Eisai has officially launched Halaven in the UK, just a week after production of the novel breast cancer treatment started at the company’s £600 million manufacturing facility at Hatfield, Hertfordshire.

Cancer specialists have responded enthusiastically to the drug, since it addresses a previously unmet need for new treatment options for women with advanced breast cancer. Speaking at the launch, Chris Twelves of the Cancer Research UK Clinical Centre, Leeds, said the introduction of Halaven (eribulin) for patients with locally advanced or metastatic breast cancer would likely nudge out older agents such as vinorelbine and gemcitabine which had ‘"slim" evidence of efficacy, compared with robust overall survival data for eribulin from the Phase III EMBRACE study.

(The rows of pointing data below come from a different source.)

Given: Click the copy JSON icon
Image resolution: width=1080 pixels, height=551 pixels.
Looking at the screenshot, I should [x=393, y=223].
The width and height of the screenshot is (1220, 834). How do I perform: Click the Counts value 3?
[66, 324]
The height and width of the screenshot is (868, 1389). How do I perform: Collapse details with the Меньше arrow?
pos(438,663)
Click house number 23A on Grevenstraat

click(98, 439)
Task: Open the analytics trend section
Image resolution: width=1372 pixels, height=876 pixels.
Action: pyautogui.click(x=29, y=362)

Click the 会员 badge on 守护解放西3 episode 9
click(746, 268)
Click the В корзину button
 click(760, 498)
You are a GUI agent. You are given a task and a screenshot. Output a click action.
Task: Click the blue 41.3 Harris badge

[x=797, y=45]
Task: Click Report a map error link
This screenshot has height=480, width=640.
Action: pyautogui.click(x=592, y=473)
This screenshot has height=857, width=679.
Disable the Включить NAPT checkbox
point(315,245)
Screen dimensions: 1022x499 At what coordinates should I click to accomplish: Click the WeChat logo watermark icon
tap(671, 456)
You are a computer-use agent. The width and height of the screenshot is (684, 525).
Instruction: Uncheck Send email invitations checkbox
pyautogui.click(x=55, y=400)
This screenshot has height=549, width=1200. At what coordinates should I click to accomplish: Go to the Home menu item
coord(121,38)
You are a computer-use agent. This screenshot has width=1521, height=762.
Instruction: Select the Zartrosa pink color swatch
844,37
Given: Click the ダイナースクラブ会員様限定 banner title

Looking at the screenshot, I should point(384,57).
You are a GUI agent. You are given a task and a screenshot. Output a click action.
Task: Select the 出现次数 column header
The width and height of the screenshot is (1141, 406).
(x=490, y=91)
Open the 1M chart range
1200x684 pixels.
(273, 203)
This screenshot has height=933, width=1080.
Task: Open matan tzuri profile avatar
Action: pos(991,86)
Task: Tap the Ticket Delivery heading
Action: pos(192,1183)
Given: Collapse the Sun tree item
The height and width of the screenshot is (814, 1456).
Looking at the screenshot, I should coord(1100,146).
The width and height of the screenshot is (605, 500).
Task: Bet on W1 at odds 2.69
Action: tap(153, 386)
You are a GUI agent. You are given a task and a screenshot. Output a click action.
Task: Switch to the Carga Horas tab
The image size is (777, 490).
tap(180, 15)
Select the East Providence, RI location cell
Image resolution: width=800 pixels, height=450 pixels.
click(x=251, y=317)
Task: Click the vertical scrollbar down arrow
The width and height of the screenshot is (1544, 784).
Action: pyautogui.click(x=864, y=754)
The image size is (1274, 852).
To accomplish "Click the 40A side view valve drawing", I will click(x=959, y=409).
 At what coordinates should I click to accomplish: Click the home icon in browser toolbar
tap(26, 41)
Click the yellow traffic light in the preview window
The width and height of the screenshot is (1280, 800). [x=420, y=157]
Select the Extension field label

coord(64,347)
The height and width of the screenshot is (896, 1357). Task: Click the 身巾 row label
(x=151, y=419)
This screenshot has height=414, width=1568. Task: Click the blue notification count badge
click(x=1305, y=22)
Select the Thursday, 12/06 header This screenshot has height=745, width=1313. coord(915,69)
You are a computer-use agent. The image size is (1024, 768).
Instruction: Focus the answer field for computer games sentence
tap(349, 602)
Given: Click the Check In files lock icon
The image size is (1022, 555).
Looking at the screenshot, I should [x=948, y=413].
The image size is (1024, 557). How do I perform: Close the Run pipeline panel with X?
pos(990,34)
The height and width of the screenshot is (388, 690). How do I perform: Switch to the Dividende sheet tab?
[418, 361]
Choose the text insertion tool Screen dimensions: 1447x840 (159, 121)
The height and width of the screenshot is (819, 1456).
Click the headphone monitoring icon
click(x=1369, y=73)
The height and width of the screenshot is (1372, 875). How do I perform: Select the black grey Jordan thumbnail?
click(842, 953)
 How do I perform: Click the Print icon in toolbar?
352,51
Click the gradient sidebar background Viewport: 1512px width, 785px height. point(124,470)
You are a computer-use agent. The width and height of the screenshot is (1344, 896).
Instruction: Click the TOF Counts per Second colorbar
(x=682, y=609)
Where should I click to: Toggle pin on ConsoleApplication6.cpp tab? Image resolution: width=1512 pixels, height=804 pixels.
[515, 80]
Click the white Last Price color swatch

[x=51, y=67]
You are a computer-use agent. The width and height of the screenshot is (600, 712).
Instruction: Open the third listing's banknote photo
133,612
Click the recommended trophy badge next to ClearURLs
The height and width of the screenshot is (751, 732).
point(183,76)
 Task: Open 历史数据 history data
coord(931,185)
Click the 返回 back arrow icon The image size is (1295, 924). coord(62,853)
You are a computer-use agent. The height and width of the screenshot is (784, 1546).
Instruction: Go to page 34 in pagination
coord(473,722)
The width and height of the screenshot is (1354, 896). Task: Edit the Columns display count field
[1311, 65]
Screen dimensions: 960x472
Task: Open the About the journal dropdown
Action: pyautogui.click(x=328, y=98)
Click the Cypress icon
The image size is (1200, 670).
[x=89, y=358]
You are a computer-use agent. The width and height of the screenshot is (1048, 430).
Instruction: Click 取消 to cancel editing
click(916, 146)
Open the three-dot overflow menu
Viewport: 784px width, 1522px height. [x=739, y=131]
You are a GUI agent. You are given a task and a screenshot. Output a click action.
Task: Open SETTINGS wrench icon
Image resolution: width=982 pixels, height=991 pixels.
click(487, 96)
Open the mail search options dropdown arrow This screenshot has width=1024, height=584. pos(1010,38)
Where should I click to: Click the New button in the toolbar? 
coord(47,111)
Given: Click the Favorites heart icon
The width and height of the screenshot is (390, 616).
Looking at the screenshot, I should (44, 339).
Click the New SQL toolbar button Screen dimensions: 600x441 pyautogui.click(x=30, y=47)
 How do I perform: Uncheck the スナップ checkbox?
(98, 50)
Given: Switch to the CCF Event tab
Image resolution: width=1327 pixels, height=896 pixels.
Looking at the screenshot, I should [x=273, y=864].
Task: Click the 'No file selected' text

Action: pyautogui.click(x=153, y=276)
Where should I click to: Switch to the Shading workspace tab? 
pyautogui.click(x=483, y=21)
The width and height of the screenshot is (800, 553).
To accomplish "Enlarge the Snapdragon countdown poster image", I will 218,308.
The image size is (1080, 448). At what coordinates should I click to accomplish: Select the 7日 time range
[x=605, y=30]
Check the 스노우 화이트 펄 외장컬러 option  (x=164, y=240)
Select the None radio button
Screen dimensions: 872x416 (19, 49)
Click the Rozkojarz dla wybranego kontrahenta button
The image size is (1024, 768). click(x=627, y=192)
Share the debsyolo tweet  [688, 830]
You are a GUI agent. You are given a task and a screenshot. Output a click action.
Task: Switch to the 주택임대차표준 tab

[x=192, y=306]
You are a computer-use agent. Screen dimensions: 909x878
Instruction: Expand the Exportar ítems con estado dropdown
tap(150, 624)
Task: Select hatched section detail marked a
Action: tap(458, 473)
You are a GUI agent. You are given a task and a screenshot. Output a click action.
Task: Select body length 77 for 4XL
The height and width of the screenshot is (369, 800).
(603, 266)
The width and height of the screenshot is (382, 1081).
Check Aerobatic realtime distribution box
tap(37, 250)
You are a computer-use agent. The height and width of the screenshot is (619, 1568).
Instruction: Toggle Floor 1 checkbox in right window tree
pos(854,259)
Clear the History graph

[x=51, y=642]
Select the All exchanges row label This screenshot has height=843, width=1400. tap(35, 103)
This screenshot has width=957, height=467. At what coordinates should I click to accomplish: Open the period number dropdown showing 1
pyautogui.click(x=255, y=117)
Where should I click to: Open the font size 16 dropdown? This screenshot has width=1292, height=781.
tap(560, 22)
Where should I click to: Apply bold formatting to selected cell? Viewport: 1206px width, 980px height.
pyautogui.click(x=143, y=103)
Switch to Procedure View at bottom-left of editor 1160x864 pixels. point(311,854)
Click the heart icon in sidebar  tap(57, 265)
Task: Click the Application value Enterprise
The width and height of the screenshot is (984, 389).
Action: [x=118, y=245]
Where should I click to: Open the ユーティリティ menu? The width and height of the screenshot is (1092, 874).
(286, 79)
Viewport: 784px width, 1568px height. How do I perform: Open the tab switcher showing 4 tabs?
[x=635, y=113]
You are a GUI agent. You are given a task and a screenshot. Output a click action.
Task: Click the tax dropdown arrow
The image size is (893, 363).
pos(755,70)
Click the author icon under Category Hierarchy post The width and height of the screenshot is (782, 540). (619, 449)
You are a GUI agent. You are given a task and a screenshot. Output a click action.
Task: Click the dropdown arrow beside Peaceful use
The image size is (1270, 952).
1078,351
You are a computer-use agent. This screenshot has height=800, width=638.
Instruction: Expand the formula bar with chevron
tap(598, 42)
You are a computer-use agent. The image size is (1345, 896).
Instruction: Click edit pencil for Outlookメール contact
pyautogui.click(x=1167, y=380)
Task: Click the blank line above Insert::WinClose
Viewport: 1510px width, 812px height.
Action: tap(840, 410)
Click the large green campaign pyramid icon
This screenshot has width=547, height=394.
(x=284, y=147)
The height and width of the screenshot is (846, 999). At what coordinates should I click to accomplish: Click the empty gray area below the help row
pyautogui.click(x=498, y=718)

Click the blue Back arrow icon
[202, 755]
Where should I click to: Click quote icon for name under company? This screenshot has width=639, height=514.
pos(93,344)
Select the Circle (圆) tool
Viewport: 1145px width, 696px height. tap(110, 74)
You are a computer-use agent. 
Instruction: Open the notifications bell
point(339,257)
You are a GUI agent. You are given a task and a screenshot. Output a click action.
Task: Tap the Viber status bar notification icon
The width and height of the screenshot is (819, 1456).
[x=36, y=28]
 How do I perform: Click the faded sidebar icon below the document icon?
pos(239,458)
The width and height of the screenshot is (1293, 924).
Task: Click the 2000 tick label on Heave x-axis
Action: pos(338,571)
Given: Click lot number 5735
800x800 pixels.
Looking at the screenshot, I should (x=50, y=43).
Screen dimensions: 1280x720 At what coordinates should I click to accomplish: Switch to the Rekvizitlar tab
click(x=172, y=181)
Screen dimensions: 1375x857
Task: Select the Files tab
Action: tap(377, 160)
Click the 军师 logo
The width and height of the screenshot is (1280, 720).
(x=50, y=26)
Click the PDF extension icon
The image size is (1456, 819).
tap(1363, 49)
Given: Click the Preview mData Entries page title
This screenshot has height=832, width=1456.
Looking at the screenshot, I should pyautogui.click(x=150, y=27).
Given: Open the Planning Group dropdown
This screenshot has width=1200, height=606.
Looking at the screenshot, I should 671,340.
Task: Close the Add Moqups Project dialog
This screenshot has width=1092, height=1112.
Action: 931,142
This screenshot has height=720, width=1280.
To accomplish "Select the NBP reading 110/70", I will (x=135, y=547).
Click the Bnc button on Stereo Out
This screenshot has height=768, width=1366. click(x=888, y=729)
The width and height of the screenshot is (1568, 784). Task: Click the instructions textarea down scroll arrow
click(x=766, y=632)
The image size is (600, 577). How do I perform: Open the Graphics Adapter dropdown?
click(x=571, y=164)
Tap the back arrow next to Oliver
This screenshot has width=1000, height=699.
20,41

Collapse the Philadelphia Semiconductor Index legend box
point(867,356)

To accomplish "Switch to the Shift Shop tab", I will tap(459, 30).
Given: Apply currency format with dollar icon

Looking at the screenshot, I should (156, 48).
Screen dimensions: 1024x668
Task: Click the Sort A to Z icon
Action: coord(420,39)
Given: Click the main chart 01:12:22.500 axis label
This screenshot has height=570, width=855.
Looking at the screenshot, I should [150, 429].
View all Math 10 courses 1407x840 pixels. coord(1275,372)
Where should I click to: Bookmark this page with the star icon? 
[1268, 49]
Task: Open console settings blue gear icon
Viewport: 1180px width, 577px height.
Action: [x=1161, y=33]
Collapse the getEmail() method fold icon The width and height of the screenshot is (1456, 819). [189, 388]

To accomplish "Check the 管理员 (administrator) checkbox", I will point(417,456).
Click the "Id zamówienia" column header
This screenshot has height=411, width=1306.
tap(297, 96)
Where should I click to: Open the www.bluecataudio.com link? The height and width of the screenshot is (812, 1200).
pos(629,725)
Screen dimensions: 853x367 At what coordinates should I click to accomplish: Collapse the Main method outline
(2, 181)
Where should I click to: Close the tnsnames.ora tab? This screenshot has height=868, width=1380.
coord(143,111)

He said that oncologists in several parts of the country were already adding Halaven to their local list of preferred drugs to receive money from the Cancer Drugs Fund. Prof Twelves added that BUPA and several other private insurers have rapidly approved use of the agent.

NICE meeting in a month

Halaven was referred to the National Institute for Health and Clinical Excellence for clinical and cost effectiveness in September and the first appraisal committee meeting will be next month (June 23). A decision is scheduled for December.

The cost of the new treatment is comparable to other newer agents for advanced disease at £313 per vial. Three vials comprise one dose and six vials constitute one cycle of therapy (depending on the patient’s weight).  Patients will generally need three to six cycles of treatment.

Eisai will be presenting 19 abstracts covering eribulin, plus results on other agents for thyroid cancer, acute myeloid leukaemia, metastatic breast cancer, ovarian and other cancers at next month’s American Society of Clinical Oncology meeting in Chicago. Presentations will include data on lenvatinib (E7080) in thyroid cancer and advanced melanoma;  farletuzumab (MORAb-003 ) in ovarian cancer; MORAb-004 (MOR4), a humanized monoclonal antibody recognising TEM-1 (endosialin) in patients with solid tumours and decitabine in myelodysplastic syndromes and acute myeloid leukaemia.